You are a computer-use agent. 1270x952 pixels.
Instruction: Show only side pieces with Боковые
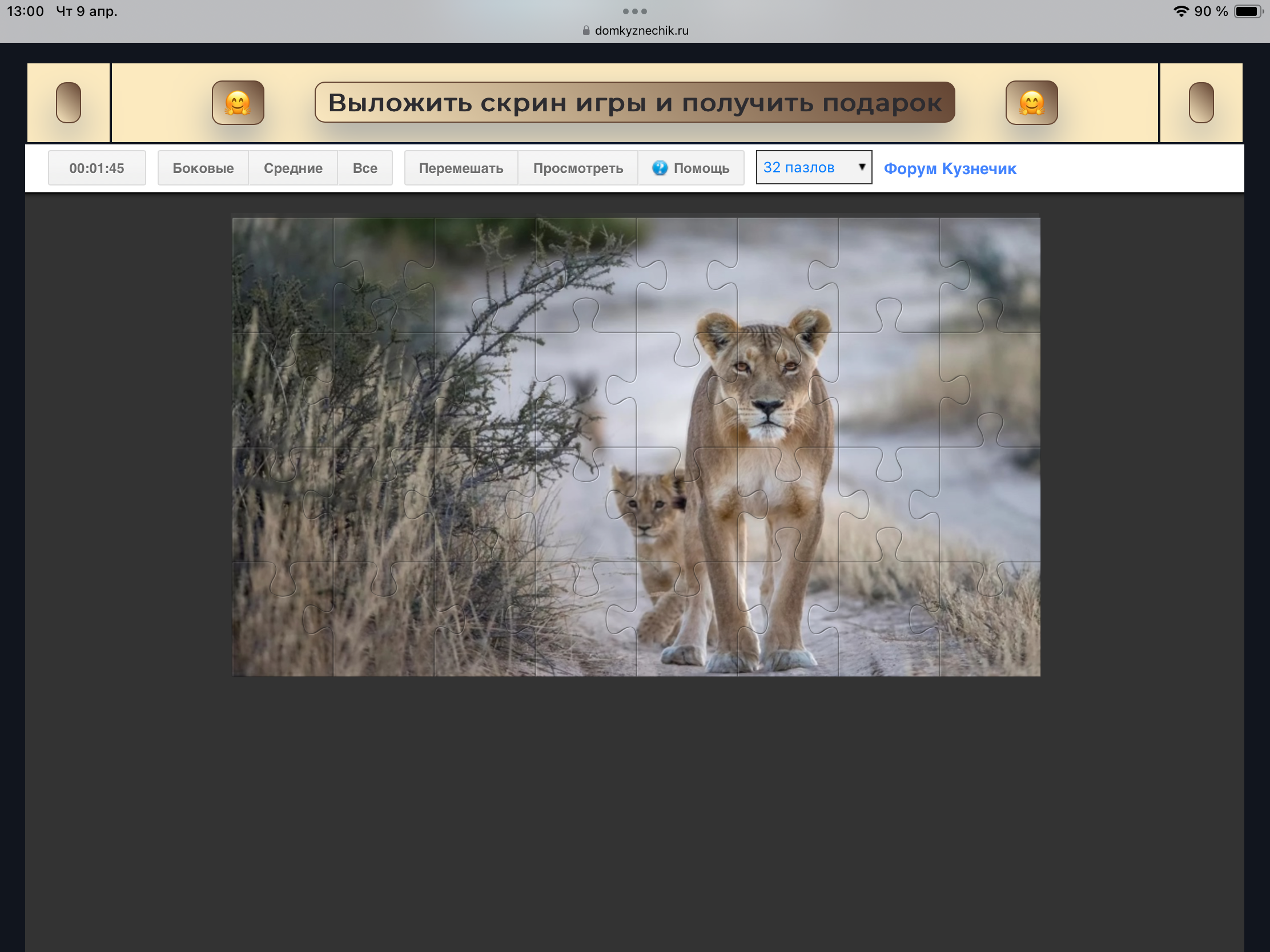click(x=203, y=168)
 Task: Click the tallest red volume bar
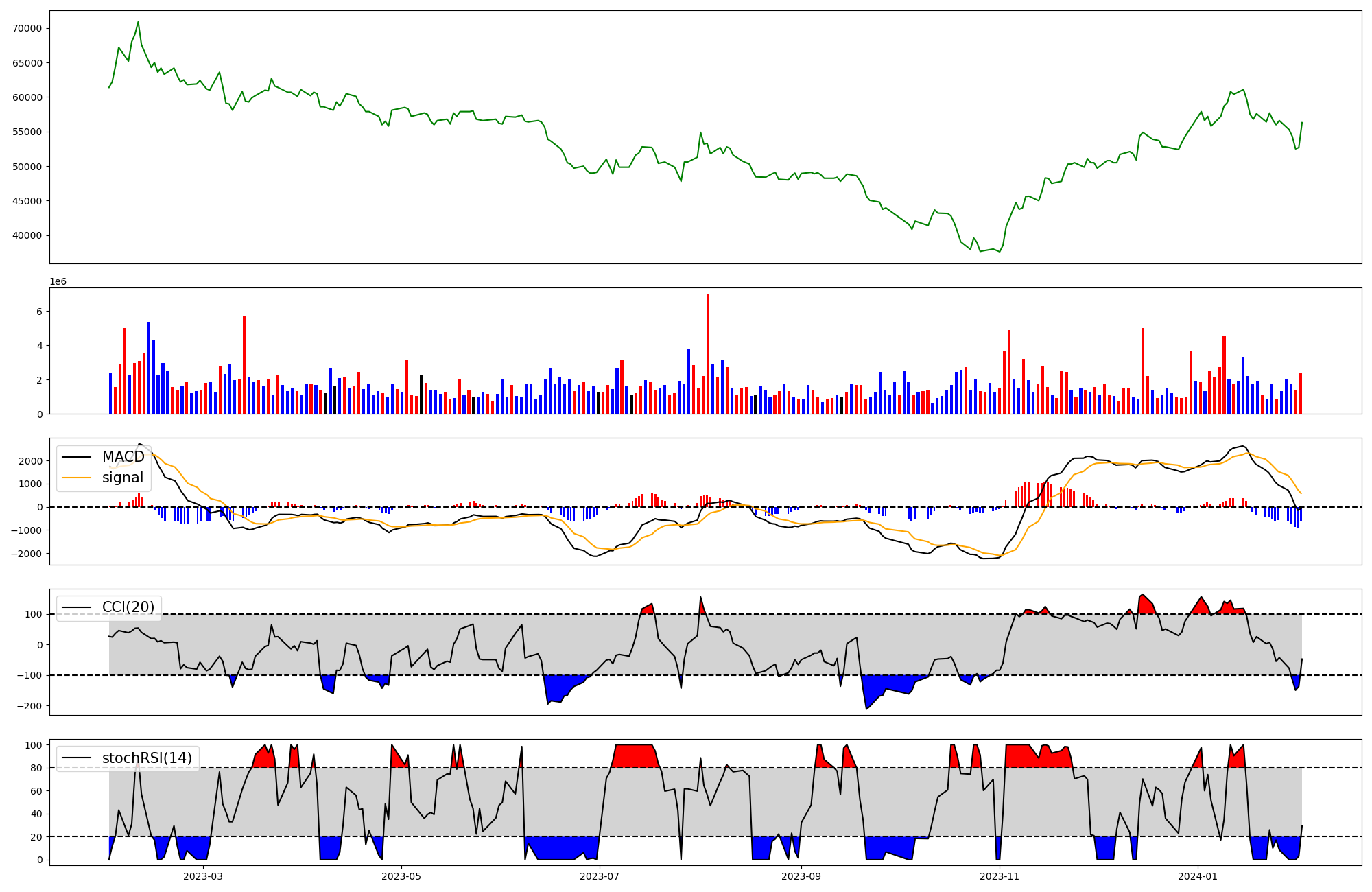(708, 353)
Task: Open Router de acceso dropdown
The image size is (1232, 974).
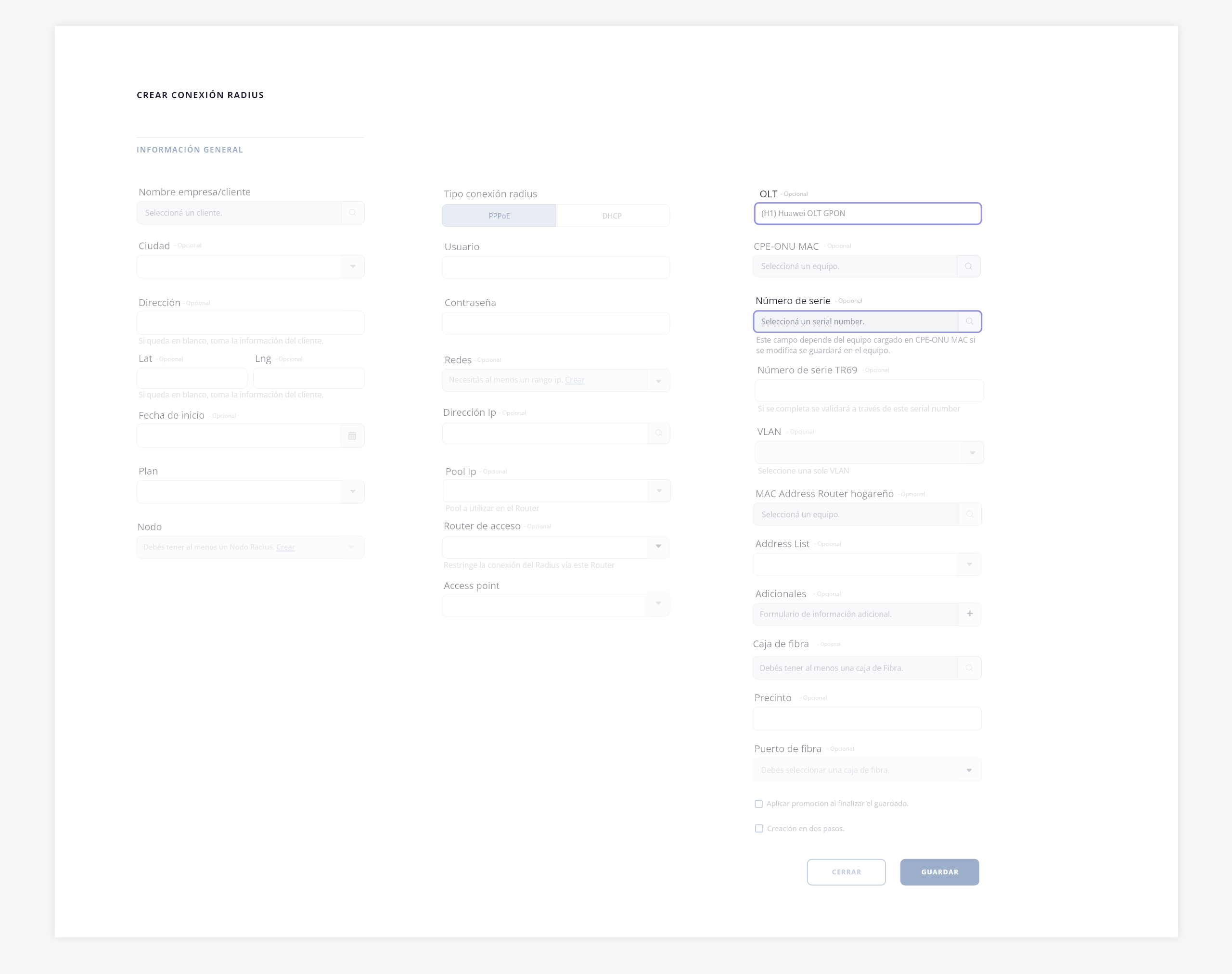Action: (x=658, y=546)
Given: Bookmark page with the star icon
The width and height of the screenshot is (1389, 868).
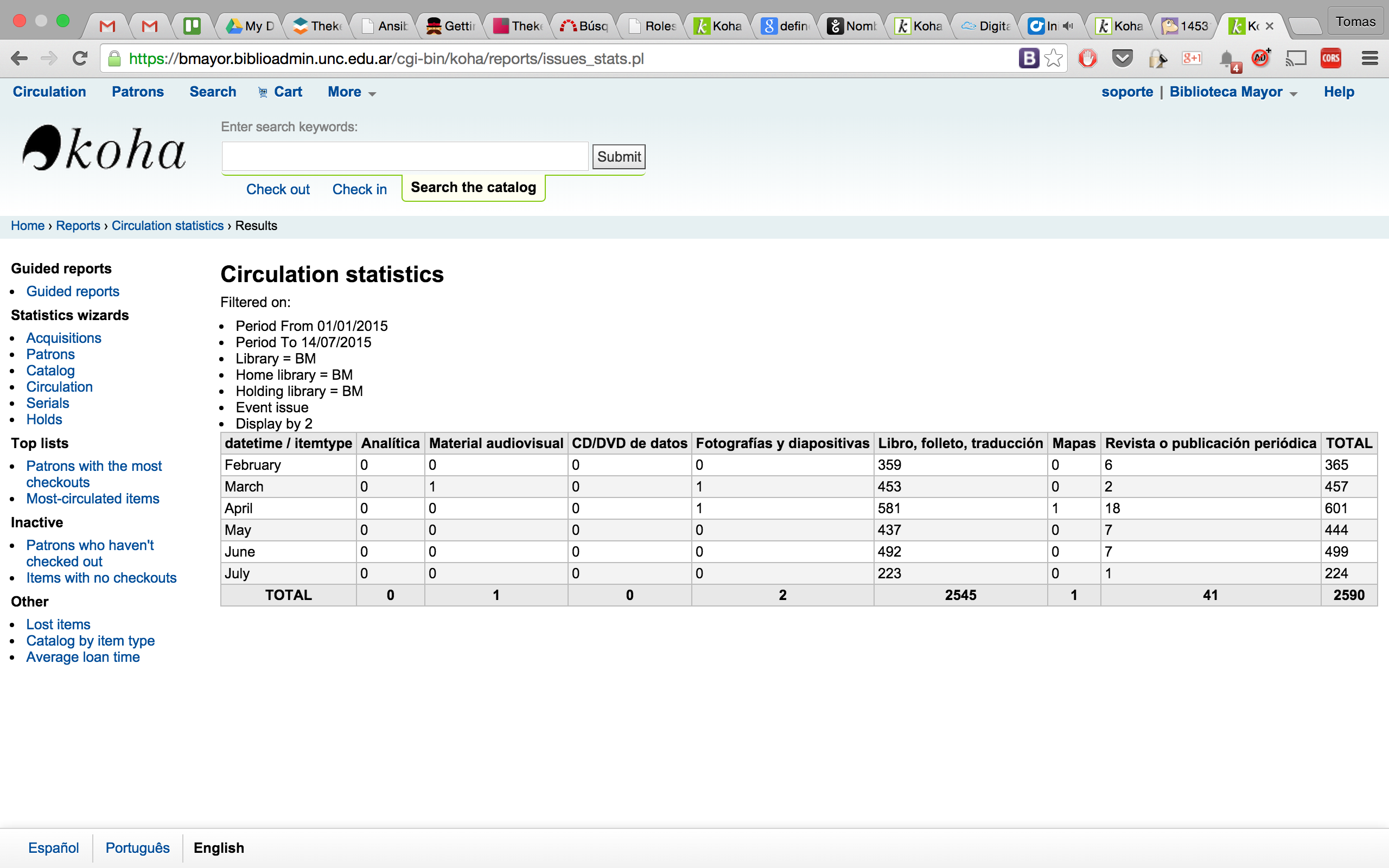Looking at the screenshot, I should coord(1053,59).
● ● ●
# Your goal:
Set down the entire material verbatim, with each picture left out.

# Solution for this exercise:
You are a computer-use agent. 1270x952 pixels.
Instruction: Show only side pieces with Боковые
click(x=203, y=168)
 Task: Click the tallest red volume bar
(708, 353)
Task: Open Router de acceso dropdown
The image size is (1232, 974).
Action: (x=658, y=546)
Given: Bookmark page with the star icon
The width and height of the screenshot is (1389, 868).
Looking at the screenshot, I should coord(1053,59).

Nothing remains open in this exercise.